▸ Задание 1: Сколько страниц стенограммы посвящено графу Парису в отрывке о постановке «Ромео и Джульетты»?
▸ Задание 2: Пожалуйста, перепишите из отрывка о постановке «Ромео и Джульетты» всё от слов «Внутренний ход вел» вплоть до слов «красивости на сцене.».

▸ Фрагмент документа:
▽

Внутренний ход вел режиссера от Гая к "беспокойно-творящим характерам типа Леонардо да Винчи", от Анки - к Джульетте, от "актера-мыслителя", интеллектуального героя - если не к Гамлету (его время еще далеко впереди), то к "умным любовникам" Ренессанса. "Умные любовники" - формула, с которой Попов начинает работу над трагедией; "они мудрецы, а не воркующие голуби" - его настойчивый и чуть эпатирующий лозунг, удар рапирой по брокгаузовским слащавым иллюстрациям к "Ромео и Джульетте", по сентиментально-немецкой трактовке, по оперной красивости на сцене.
Еще в июне 1033 года Попов начал беседы с творческим составом театра. Одновременно был организован большой цикл исторических, философских и искусствоведческих лекций о Возрождении и Шекспире: посещение обязательно для всех!
Заявив, что у него еще "не готовы" ни экспликация, ни сколько-нибудь развернутый анализ пьесы, постановщик предложил обсудить образы коллективно. Стенограммы дискуссий сохранились, они занимают около трехсот страниц машинописи: 20 июня - беседа и разбор образа герцога, 22-го - отношений Монтекки и Капулетти, 26-го - Меркуцио, Тибальда и Бенволио, 27-го - фра Лоренцо, 1 июля - разбор образов Ромео и Джульетты. Споры горячи, страсти раскалены: одному лишь графу Парису, незадачливому жениху Джульетты, посвящена в стенограмме пятьдесят одна страница. К тому же актеры все как один занимаются в университете марксизма на Старо-Пименовском, а руководитель семинара В. С. Кеменов приглашен консультантом спектакля.

△

▸ Исходные данные:
▽

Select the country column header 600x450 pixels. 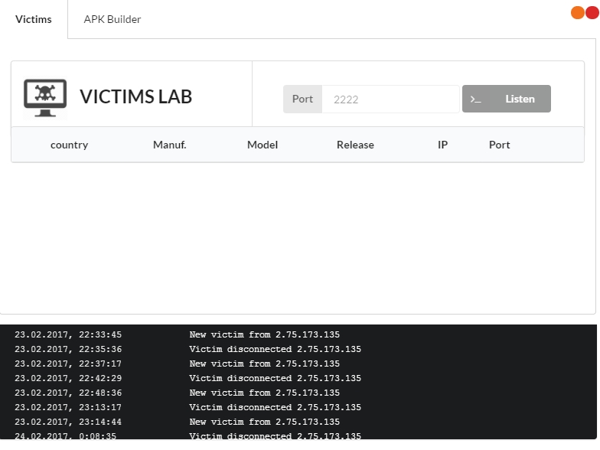69,145
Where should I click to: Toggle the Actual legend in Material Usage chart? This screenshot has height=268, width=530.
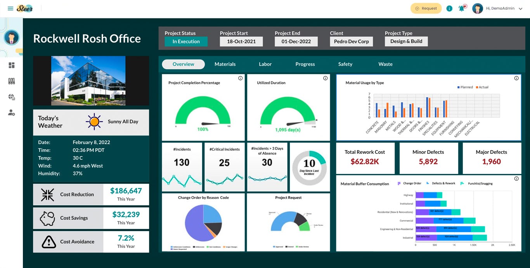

△

▸ Правильный ответ 1: Пятьдесят одна страница.

▸ Правильный ответ 2:
Внутренний ход вел режиссера от Гая к "беспокойно-творящим характерам типа Леонардо да Винчи", от Анки - к Джульетте, от "актера-мыслителя", интеллектуального героя - если не к Гамлету (его время еще далеко впереди), то к "умным любовникам" Ренессанса. "Умные любовники" - формула, с которой Попов начинает работу над трагедией; "они мудрецы, а не воркующие голуби" - его настойчивый и чуть эпатирующий лозунг, удар рапирой по брокгаузовским слащавым иллюстрациям к "Ромео и Джульетте", по сентиментально-немецкой трактовке, по оперной красивости на сцене.